What has stirred up even the Tory MP Robert Halfon who chairs this committee is the fact that schools who are forced to join these MATs are not receiving ‘value for money’ but are also being ‘asset-stripped’ when the trust fails.

Halfon wrote: ‘We are particularly concerned by the extent to which failing trusts are stripping assets from their schools. It is not clear to us that all schools are benefiting from joining MATs, or that trusts are providing value for money.’

What prompted this soul-searching by these MPs was the collapse of one of the Tories’ flagship academy trusts in September last year. Wakefield City Academies Trust (WACT) announced on its website that it was pulling out of all its 21 academies after it had transferred millions of pounds of the school savings into its own accounts.

This money that both the schools and parents naturally assumed belonged to them, in fact turned out under law to be the sole property of WACT to do with what it liked. Although at the time when the school funds were transferred to the trust’s accounts they were told it was a loan that would be repaid, when the WACT collapsed the trust ‘no longer acknowledges the transactions as loans’.

Harmsworth Arts and Community Academy, a secondary school in Pontefract, had £220,000 that had been raised by volunteers at Christmas markets and other events transferred into WACT’s accounts.

A draft report issued immediately after the collapse of WACT under a mountain of debt revealed that asset stripping schools of their funds is not the only way these private ‘not for profit’ companies make a fortune out of the public education system.

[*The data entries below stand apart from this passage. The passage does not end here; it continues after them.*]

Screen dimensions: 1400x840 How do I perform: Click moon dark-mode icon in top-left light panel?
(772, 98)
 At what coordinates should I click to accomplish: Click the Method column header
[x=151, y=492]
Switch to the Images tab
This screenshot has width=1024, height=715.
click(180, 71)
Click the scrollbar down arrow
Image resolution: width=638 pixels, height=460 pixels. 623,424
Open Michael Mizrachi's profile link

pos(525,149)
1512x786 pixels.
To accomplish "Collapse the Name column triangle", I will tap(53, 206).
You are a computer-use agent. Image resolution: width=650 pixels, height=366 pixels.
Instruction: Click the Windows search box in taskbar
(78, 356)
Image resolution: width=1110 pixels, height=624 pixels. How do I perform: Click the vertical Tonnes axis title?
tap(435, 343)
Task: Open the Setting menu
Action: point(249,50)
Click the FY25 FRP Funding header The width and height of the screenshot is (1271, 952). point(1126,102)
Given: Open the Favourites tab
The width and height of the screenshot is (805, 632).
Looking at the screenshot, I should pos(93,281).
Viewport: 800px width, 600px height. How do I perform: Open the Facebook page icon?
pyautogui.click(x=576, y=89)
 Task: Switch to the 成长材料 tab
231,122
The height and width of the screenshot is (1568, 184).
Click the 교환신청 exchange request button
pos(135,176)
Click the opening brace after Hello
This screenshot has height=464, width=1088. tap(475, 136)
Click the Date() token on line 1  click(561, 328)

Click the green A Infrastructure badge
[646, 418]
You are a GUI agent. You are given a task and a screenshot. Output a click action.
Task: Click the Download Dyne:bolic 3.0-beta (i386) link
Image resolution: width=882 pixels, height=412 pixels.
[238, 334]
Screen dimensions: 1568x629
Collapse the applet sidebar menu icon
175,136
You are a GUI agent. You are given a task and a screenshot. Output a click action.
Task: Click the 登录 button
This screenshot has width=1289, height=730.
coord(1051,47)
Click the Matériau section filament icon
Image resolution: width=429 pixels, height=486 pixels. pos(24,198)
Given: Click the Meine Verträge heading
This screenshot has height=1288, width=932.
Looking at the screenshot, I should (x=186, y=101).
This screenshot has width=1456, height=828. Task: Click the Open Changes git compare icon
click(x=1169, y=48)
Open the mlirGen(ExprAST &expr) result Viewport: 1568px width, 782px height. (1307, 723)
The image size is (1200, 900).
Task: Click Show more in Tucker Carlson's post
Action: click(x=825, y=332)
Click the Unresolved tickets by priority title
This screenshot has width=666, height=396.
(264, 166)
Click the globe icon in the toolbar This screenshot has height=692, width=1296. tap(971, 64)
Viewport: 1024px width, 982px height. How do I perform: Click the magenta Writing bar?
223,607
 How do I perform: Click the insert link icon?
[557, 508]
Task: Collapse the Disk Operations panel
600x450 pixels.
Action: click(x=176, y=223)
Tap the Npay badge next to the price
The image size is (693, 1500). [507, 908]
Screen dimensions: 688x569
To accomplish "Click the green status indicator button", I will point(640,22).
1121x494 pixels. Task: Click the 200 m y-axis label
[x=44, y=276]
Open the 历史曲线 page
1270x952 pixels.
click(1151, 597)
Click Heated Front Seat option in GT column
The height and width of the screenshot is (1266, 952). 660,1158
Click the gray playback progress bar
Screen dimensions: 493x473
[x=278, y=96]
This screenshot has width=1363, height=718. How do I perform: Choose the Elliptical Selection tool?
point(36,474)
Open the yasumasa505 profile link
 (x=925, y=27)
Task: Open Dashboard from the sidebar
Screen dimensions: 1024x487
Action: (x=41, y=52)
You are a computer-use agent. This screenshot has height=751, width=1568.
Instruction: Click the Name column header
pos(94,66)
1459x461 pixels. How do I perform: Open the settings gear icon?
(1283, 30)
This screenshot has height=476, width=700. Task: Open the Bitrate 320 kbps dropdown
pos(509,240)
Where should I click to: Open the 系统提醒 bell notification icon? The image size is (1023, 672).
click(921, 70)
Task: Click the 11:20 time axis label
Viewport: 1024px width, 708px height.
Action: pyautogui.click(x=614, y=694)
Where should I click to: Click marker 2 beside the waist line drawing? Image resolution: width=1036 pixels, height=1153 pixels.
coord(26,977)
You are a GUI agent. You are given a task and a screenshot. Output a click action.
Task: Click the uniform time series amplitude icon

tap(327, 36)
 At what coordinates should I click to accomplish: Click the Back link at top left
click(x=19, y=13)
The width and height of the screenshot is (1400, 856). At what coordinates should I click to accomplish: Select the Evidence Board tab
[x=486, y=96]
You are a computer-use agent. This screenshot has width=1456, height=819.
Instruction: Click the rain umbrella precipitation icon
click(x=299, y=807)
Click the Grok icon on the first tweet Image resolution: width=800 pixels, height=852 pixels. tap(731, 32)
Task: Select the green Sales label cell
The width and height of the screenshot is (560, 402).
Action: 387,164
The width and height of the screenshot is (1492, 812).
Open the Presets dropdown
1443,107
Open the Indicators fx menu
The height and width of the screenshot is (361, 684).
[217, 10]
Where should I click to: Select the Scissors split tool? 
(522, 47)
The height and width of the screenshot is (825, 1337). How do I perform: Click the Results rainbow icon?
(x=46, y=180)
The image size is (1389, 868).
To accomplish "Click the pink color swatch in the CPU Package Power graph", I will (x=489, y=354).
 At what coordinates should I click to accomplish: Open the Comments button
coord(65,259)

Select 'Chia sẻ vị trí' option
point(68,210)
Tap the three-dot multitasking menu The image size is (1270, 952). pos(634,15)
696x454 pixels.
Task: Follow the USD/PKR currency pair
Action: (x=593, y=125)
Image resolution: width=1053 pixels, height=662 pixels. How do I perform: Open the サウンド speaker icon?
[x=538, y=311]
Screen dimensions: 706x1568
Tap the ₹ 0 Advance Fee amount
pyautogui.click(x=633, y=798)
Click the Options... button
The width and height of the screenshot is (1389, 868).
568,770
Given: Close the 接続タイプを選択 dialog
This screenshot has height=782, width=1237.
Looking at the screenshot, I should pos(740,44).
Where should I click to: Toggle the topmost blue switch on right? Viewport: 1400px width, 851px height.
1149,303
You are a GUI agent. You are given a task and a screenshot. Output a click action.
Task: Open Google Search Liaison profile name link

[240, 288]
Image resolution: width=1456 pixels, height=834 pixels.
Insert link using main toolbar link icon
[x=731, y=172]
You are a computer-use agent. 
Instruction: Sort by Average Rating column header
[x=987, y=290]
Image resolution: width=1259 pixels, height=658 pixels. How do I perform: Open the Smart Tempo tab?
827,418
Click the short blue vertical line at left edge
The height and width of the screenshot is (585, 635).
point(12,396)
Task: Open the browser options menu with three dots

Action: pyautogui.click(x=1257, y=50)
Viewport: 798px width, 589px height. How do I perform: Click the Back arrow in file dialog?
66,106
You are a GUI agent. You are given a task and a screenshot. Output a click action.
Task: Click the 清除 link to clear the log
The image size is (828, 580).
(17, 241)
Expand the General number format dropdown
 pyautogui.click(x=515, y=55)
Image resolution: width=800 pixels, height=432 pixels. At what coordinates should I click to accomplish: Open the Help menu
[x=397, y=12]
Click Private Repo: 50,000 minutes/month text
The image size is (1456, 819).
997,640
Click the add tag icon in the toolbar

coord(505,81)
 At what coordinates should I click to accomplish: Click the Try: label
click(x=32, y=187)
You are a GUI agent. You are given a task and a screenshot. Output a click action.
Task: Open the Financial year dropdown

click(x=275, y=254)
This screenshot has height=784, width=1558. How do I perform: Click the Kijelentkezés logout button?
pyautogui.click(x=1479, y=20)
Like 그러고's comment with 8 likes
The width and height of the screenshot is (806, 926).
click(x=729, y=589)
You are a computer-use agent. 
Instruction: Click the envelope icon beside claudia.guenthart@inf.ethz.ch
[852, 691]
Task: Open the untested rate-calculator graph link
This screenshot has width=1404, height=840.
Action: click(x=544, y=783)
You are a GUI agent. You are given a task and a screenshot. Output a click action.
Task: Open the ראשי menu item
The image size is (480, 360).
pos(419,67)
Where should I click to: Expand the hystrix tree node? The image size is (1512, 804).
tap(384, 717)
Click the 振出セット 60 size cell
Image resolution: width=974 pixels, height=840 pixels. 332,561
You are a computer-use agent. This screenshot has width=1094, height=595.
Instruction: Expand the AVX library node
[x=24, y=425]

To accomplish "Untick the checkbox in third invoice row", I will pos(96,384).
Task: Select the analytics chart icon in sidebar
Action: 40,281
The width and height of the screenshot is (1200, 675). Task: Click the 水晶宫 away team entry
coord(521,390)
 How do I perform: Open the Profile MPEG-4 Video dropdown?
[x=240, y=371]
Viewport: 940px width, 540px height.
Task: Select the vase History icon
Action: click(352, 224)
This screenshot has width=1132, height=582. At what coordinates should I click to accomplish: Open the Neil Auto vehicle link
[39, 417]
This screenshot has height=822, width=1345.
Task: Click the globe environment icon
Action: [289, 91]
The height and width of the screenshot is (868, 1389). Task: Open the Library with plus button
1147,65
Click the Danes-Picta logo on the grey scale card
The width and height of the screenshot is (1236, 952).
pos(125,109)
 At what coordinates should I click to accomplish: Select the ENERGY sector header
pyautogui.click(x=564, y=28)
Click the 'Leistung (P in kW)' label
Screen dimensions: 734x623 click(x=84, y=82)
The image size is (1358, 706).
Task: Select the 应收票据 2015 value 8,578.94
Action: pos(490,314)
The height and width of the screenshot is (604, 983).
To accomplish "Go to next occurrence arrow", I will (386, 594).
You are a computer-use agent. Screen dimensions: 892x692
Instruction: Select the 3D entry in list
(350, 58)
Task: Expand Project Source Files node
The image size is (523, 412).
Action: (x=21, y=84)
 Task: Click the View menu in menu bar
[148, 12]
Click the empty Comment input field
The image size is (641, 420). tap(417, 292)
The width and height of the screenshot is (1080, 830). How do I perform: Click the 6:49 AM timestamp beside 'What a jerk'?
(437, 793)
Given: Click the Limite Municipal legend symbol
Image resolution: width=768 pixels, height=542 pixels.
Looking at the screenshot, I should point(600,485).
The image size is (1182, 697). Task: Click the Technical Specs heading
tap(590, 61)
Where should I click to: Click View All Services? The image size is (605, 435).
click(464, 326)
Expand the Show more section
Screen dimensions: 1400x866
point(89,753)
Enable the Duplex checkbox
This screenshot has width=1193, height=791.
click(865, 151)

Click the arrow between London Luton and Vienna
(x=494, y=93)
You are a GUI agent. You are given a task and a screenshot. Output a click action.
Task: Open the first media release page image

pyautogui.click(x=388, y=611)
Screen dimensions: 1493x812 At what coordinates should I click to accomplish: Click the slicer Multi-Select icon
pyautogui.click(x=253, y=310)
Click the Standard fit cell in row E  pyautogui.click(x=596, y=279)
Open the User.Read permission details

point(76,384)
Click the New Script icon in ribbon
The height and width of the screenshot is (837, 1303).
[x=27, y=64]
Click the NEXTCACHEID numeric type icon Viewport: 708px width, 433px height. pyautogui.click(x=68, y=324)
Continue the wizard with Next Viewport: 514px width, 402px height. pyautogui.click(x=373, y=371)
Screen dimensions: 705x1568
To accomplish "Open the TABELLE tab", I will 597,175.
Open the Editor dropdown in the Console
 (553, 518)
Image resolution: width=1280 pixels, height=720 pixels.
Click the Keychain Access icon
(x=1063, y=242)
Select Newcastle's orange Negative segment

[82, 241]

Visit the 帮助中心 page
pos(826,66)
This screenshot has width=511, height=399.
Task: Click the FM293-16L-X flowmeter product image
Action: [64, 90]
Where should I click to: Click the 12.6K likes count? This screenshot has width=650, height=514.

The chief executive, Mike Ramsay, had been paid more than £82,000 for 15 weeks’ work, despite the fact that the trust was facing a large budget deficit while it emerged that the trust had paid almost £440,000 to IT and clerking companies owned by Ramsay and his daughter.

More than half of all secondary schools in England are run as academies along with more than a fifth of all primary schools. In 2012, the Tories announced their intention to force every school in England to become an academy by 2022.

The entire education system under the Tory plan will be wide open to exploitation by the privateers who will have complete control over the money, even from jumble sales, and over school land like playing fields which can be sold off to property developers for a rich profit.

With academy chains given complete freedom by the Tories to asset strip the education system at will, at least 900 schools and colleges in England face the additional threat to services like catering and facilities management from the collapse of Carillion.

What is clear is that British capitalism in its dotage is driven to seek profit from the privatisation of every single public service, from education to the NHS. On the same day that Halfon’s letter was published, a report by the national Audit Office showed that the taxpayers will be forced to hand over £200 billion to private contractors under private finance deals for the next 25 years!

This is asset-stripping on a massive scale – the wholesale looting of public services for the profit of a handful of capitalists who, when they can no longer make a profit, will simply walk away with their millions, leaving schools and hospitals in a state of collapse and the working class made to pick up the tab for their crisis.

The answer to this is not to call for the Tories to implement more ‘oversight’ as the MPs ask, the answer is to kick out the minority Tory government and go forward to a workers government that will kick out the privateers, nationalise industry and the banks and use their huge profits to provide a decent education and health system for all in a socialist society.